More specifically, earlier findings had suggested that malnutrition-related diabetes stemmed from insulin resistance. (The hormone insulin enables glucose in the blood to enter the body’s cells to be used for energy; in insulin resistance, glucose in the blood rises to toxic levels because cells no longer respond to a person’s own insulin.) “But it turns out,” said Dr. Hawkins, “that people with malnutrition-related diabetes have a very profound defect in insulin secretion, which wasn’t recognized before. This new finding totally revolutionizes how we think about this condition and how it should be treated.”

The good news, according to Dr. Hawkins, is that many new drugs have recently become available for treating T2D, some of which boost insulin secretion from the pancreas—raising the possibility of finding safe and effective ways of treating the condition.

“Diabetes has become a true global pandemic,” Dr. Hawkins noted. “One in 10 adults worldwide has the disease, and three-quarters of them—some 400 million people—live in low- and middle-income countries,” she said. “In those countries where it’s been studied, the prevalence of malnutrition-related diabetes among people with diabetes is about 20%, meaning that about 80 million people may be affected worldwide.

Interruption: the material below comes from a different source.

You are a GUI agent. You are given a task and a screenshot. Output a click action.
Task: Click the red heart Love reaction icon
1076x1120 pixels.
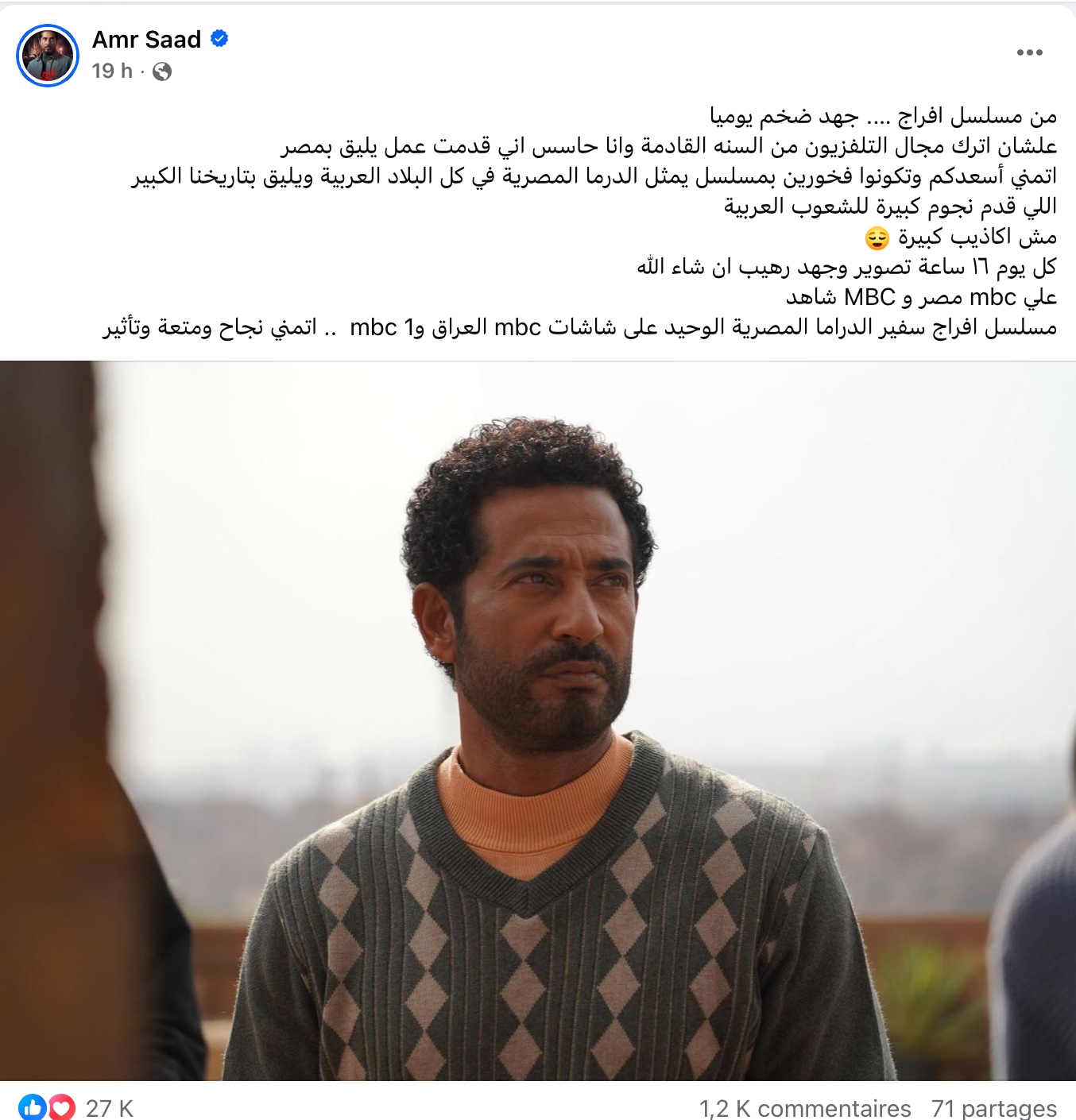62,1107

For comparison, an estimated 38 million people are now living with HIV/AIDS. So we clearly need to learn a lot more about malnutrition-related diabetes and how best to treat it.”

Reference: “An Atypical Form of Diabetes Among Individuals With Low BMI” by Eric Lontchi-Yimagou, Riddhi Dasgupta, Shajith Anoop, Sylvia Kehlenbrink, Sudha Koppaka, Akankasha Goyal, Padmanaban Venkatesan, Roshan Livingstone, Kenny Ye, Aaron Chapla, Michelle Carey, Arun Jose, Grace Rebekah, Anneka Wickramanayake, Mini Joseph, Priyanka Mathias, Anjali Manavalan, Mathews Edatharayil Kurian, Mercy Inbakumari, Flory Christina, Daniel Stein, Nihal Thomas and Meredith Hawkins, 27 May 2022, Diabetes Care.
DOI: 10.2337/dc21-1957

3 Comments on "Researchers Identify a Baffling New Type of Diabetes That Affects Millions"

  1. John Campbell | July 30, 2022 at 5:35 pm | Reply

    Then there’s the other, less mentioned cause of diabetes… the type that is caused by steroid-based medications that doctors seem to be at a complete loss to diagnose, even when their patients tell them, and the medical records show that they are taking such medications for chronic health conditions like asthma.

    This is an entirely preventable type of diabetes that is accompanied by a long list of other nasty side effects and our GPS seem to be utterly incapable (or willfully neglectful) in preventing it.

    • Theym won’t accept that their own existence is real unless their was a peer-reviewed study.
      All professionals (not just physicians) think too much and experience too little.

  2. This is interesting. I wonder if the body is shutting down the pancreas in an ill-fated attempt to preserve calories, in the setting of near starvation. While it’s good that the new diabetes medications might be an effective treatment, I don’t know if it will matter in impoverished regions where access to those medications would be limited, at best. Wouldn’t the better approach be to address the cause – malnutrition – to prevent the disease, rather than focusing on managing it, after the fact? New medications are prohibitively expensive. Perhaps, we should study the effects on health of providing food to impoverished people.